Keywords: Efficient Transformer, Token pruning, Token merging
TL;DR: Token reduction with mitigating rank-collapsing (over-smoothing) through high-frequency token preservation
Abstract: Vision Transformers have demonstrated exceptional performance across various computer vision tasks, yet their quadratic computational complexity concerning token length remains a significant challenge. To address this, token reduction methods have been widely explored. However, existing approaches often overlook the frequency characteristics of self-attention, such as rank collapsing and over-smoothing phenomenon.
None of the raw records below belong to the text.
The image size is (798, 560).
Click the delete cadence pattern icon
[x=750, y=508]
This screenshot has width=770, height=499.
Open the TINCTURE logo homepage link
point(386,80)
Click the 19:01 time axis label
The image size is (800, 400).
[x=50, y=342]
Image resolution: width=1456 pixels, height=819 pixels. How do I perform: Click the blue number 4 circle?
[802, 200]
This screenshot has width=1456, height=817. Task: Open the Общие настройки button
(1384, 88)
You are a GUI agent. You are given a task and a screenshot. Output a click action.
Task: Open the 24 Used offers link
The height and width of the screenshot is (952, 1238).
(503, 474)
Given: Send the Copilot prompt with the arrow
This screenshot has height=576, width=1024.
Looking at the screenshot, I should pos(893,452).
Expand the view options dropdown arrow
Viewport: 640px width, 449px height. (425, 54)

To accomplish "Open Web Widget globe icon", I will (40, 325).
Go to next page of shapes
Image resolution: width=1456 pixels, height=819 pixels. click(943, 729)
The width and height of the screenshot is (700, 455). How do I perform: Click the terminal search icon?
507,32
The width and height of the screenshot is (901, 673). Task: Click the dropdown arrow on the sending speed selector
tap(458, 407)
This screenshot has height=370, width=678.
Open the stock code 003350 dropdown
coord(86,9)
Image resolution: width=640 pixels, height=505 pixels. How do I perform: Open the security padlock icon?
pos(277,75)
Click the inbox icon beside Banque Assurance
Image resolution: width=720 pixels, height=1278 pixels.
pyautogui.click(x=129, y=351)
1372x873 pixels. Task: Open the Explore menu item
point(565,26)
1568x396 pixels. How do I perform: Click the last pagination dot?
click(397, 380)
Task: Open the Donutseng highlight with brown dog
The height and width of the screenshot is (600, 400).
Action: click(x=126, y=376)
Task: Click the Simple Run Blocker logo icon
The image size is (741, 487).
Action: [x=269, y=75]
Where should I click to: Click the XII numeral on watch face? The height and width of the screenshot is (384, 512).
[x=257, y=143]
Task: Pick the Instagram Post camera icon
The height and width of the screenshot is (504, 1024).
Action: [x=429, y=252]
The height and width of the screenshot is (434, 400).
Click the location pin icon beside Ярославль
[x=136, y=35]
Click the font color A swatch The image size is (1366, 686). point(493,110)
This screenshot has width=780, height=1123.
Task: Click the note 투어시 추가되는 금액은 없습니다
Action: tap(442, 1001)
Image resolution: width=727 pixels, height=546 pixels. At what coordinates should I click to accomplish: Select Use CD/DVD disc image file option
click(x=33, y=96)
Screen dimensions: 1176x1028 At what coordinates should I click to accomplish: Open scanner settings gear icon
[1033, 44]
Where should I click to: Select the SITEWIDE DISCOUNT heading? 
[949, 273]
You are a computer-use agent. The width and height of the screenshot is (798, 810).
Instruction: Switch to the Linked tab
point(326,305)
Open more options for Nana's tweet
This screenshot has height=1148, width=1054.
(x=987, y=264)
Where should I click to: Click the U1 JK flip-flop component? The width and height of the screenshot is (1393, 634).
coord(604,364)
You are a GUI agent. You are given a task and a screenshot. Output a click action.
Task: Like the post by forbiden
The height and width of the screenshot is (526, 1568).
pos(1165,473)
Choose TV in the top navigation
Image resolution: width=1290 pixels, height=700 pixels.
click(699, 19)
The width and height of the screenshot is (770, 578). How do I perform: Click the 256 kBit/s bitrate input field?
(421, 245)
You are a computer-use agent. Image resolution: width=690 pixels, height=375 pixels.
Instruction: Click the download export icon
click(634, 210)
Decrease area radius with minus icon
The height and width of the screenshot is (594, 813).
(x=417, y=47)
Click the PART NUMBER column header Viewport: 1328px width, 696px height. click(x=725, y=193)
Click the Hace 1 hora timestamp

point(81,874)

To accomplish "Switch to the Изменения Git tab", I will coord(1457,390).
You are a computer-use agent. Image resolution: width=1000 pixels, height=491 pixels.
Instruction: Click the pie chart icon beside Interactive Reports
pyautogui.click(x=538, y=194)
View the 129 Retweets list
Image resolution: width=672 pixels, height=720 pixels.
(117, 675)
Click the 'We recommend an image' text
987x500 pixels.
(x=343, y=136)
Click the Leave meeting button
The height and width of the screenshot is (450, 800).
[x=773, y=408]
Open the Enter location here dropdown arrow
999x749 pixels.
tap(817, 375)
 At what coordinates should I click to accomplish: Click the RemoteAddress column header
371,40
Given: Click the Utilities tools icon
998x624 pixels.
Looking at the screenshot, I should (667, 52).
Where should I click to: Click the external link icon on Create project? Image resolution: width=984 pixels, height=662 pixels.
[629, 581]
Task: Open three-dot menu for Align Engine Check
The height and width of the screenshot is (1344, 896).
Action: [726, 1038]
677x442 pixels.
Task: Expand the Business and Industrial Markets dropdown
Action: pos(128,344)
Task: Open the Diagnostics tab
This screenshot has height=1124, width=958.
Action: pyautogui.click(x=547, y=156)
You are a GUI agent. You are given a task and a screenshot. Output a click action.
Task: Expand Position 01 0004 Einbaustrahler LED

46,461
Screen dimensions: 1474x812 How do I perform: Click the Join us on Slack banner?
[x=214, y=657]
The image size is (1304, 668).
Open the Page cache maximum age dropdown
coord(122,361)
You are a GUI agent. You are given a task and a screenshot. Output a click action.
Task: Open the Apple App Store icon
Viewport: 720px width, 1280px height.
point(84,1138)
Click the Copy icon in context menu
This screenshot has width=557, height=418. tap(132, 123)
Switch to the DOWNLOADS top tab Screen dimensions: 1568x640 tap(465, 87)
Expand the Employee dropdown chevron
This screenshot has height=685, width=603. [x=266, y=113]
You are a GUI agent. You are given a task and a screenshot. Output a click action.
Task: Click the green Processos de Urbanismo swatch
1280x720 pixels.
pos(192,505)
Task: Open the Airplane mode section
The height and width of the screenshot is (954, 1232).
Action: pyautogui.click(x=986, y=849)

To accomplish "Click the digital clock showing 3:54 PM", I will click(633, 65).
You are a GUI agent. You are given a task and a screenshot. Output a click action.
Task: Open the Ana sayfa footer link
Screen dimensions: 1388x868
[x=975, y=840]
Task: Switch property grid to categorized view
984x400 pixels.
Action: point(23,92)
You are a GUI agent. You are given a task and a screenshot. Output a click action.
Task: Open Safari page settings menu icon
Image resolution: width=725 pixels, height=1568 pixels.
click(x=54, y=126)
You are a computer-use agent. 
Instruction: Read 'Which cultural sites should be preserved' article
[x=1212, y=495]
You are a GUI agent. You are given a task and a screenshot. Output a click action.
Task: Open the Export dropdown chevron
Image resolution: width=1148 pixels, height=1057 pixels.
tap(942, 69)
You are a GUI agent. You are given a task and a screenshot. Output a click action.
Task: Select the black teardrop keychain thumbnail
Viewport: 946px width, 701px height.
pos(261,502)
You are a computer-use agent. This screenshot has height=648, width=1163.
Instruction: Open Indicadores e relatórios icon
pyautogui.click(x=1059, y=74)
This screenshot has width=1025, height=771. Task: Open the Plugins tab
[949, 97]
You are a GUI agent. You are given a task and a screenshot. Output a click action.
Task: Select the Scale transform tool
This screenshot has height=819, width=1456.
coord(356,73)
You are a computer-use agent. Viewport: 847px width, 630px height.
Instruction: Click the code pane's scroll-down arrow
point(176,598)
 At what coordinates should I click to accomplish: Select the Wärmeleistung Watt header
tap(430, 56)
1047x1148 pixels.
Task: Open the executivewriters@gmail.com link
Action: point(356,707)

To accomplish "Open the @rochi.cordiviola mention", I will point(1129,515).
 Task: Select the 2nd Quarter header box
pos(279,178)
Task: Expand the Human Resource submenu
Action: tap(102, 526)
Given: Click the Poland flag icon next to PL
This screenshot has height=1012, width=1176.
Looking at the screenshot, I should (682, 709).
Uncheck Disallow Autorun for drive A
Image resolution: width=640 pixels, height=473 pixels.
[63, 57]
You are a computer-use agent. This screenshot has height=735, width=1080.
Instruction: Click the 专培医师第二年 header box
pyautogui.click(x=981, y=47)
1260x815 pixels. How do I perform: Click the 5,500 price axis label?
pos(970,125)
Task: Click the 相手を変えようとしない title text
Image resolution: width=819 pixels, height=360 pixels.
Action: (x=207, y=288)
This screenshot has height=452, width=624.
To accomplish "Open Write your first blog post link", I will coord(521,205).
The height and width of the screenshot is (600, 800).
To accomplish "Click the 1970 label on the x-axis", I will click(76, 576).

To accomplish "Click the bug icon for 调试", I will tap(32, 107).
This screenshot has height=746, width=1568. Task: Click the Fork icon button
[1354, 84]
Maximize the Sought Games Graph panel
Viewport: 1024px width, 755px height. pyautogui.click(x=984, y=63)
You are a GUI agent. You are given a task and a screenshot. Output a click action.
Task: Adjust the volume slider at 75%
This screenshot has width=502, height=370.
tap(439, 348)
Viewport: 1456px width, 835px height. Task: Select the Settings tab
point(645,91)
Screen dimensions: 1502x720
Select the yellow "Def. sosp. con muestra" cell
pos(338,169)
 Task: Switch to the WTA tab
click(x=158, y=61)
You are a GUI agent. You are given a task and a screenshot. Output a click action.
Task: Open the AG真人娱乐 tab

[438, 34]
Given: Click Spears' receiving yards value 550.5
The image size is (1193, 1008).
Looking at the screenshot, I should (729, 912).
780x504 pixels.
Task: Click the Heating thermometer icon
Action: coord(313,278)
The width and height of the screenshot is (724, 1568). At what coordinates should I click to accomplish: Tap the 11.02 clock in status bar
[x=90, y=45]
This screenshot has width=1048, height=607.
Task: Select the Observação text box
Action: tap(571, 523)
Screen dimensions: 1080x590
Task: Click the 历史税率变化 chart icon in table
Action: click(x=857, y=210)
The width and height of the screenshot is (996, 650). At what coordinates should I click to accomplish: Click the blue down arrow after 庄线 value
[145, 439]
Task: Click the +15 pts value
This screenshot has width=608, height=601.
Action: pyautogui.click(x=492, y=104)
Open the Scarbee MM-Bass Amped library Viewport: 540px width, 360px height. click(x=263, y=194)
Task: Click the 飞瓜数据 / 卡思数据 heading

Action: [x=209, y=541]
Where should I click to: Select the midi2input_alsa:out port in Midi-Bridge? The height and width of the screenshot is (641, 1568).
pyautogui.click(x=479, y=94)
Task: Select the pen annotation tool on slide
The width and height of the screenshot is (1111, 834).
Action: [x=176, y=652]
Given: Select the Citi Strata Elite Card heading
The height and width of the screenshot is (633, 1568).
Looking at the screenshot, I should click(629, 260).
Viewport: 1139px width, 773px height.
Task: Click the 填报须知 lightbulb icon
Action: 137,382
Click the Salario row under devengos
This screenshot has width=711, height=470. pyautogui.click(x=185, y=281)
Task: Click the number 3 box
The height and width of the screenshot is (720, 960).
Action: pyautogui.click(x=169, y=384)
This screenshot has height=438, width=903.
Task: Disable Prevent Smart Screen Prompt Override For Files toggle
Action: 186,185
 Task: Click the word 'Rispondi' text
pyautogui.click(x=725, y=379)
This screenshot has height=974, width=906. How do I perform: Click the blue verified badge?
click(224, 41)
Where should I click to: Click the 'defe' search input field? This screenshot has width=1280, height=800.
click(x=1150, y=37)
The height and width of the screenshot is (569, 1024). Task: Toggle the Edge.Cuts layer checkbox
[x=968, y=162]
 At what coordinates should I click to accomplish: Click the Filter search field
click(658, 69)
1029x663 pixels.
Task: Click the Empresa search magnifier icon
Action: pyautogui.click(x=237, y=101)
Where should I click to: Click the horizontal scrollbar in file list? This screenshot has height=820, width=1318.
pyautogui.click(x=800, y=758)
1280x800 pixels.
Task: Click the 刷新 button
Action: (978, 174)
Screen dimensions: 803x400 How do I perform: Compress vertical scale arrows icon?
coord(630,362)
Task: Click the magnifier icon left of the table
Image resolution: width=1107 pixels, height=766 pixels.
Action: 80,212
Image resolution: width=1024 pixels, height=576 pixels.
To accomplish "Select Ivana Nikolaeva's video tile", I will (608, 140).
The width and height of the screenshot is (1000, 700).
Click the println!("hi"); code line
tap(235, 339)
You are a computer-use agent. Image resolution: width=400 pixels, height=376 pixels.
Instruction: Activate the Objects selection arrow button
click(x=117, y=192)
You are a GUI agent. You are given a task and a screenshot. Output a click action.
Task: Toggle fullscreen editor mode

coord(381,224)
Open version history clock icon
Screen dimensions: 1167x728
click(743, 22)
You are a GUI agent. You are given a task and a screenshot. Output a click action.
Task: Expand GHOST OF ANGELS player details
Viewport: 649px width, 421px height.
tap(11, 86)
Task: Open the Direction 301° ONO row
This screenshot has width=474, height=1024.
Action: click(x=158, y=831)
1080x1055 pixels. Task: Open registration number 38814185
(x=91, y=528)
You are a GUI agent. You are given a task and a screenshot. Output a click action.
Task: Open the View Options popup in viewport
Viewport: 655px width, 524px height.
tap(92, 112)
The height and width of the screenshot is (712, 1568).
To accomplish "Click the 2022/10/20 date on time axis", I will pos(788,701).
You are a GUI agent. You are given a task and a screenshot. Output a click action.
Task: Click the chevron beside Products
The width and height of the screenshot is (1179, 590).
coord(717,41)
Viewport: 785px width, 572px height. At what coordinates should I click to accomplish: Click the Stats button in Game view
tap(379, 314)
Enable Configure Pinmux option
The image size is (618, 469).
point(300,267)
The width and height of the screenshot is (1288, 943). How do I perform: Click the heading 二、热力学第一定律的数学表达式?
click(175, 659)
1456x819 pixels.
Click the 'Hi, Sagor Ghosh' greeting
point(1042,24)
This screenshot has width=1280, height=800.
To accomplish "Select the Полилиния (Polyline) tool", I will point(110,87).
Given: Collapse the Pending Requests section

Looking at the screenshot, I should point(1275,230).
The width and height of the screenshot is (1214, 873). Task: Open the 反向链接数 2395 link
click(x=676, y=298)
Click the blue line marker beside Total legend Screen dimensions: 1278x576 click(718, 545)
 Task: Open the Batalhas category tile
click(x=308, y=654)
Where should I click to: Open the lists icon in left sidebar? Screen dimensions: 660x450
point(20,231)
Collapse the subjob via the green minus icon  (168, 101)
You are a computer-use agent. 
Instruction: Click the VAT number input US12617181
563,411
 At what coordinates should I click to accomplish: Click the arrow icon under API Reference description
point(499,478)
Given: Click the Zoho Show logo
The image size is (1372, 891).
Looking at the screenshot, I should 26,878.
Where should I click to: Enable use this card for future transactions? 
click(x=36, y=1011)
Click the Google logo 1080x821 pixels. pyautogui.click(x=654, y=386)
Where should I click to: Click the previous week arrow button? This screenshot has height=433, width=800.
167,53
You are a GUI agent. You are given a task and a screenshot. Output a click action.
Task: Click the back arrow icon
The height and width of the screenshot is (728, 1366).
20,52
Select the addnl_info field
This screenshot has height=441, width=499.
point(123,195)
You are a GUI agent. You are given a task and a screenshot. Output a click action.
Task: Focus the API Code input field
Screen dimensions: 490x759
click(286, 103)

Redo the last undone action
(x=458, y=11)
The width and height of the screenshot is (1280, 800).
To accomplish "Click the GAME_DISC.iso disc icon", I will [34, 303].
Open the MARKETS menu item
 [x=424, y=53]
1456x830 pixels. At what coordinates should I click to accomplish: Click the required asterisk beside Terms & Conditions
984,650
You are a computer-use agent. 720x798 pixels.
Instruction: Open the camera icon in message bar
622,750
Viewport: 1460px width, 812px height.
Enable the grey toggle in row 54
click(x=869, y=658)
In this paper, we propose a frequency-aware token reduction strategy that improves computational efficiency while preserving performance by mitigating rank collapsing. Our method partitions tokens into high-frequency tokens and low-frequency tokens. high-frequency tokens are selectively preserved, while low-frequency tokens are aggregated into a compact direct current token to retain essential low-frequency components.
Through extensive experiments and analysis, we demonstrate that our approach significantly improves accuracy while reducing computational overhead and mitigating rank collapsing and over smoothing. Furthermore, we analyze the previous methods, shedding light on their implicit frequency characteristics and limitations. The code is available in https://github.com/jhtwosun/frequency-aware-token-pruning.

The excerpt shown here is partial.